### Given records:
<<<<

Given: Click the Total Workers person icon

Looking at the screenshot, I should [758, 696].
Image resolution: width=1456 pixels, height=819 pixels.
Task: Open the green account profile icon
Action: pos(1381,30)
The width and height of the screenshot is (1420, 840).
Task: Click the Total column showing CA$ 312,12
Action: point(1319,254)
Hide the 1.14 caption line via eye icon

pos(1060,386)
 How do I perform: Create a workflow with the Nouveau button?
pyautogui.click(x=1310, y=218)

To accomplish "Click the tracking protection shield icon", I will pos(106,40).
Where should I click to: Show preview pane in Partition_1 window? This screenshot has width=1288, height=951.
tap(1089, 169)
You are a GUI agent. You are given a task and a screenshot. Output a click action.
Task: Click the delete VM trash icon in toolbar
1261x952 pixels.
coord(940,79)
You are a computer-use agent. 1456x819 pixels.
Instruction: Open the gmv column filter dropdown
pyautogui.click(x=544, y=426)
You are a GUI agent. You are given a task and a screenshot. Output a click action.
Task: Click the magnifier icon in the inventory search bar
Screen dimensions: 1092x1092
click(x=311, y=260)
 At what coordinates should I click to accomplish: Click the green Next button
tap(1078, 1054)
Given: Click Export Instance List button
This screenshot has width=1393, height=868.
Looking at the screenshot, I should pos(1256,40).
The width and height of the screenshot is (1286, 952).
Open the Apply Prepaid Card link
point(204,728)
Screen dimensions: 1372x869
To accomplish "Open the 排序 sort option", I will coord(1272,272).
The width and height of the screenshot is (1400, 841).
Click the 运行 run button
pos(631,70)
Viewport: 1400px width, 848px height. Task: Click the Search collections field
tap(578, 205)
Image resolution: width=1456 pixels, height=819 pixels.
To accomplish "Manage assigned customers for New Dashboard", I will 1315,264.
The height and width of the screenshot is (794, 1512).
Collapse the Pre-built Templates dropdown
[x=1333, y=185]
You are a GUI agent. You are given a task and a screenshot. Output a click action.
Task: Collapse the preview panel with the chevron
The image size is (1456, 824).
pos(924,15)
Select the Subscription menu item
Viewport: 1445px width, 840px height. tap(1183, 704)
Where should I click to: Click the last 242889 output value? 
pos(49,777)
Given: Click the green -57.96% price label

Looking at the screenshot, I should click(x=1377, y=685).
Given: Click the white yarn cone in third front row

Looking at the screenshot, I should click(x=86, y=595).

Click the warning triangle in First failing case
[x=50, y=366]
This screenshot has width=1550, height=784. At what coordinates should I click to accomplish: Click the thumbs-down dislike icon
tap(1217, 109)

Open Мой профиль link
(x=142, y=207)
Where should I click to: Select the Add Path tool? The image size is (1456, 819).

>>>>

### Aim of the exercise:
The required output is all of the material, word for word.

### Response box:
Given: Click the Total Workers person icon

Looking at the screenshot, I should [758, 696].
Image resolution: width=1456 pixels, height=819 pixels.
Task: Open the green account profile icon
Action: pos(1381,30)
The width and height of the screenshot is (1420, 840).
Task: Click the Total column showing CA$ 312,12
Action: point(1319,254)
Hide the 1.14 caption line via eye icon

pos(1060,386)
 How do I perform: Create a workflow with the Nouveau button?
pyautogui.click(x=1310, y=218)

To accomplish "Click the tracking protection shield icon", I will pos(106,40).
Where should I click to: Show preview pane in Partition_1 window? This screenshot has width=1288, height=951.
tap(1089, 169)
You are a GUI agent. You are given a task and a screenshot. Output a click action.
Task: Click the delete VM trash icon in toolbar
1261x952 pixels.
coord(940,79)
You are a computer-use agent. 1456x819 pixels.
Instruction: Open the gmv column filter dropdown
pyautogui.click(x=544, y=426)
You are a GUI agent. You are given a task and a screenshot. Output a click action.
Task: Click the magnifier icon in the inventory search bar
Screen dimensions: 1092x1092
click(x=311, y=260)
 At what coordinates should I click to accomplish: Click the green Next button
tap(1078, 1054)
Given: Click Export Instance List button
This screenshot has width=1393, height=868.
Looking at the screenshot, I should pos(1256,40).
The width and height of the screenshot is (1286, 952).
Open the Apply Prepaid Card link
point(204,728)
Screen dimensions: 1372x869
To accomplish "Open the 排序 sort option", I will coord(1272,272).
The width and height of the screenshot is (1400, 841).
Click the 运行 run button
pos(631,70)
Viewport: 1400px width, 848px height. Task: Click the Search collections field
tap(578, 205)
Image resolution: width=1456 pixels, height=819 pixels.
To accomplish "Manage assigned customers for New Dashboard", I will 1315,264.
The height and width of the screenshot is (794, 1512).
Collapse the Pre-built Templates dropdown
[x=1333, y=185]
You are a GUI agent. You are given a task and a screenshot. Output a click action.
Task: Collapse the preview panel with the chevron
The image size is (1456, 824).
pos(924,15)
Select the Subscription menu item
Viewport: 1445px width, 840px height. tap(1183, 704)
Where should I click to: Click the last 242889 output value? 
pos(49,777)
Given: Click the green -57.96% price label

Looking at the screenshot, I should click(x=1377, y=685).
Given: Click the white yarn cone in third front row

Looking at the screenshot, I should click(x=86, y=595).

Click the warning triangle in First failing case
[x=50, y=366]
This screenshot has width=1550, height=784. At what coordinates should I click to accomplish: Click the thumbs-down dislike icon
tap(1217, 109)

Open Мой профиль link
(x=142, y=207)
Where should I click to: Select the Add Path tool? The image size is (1456, 819).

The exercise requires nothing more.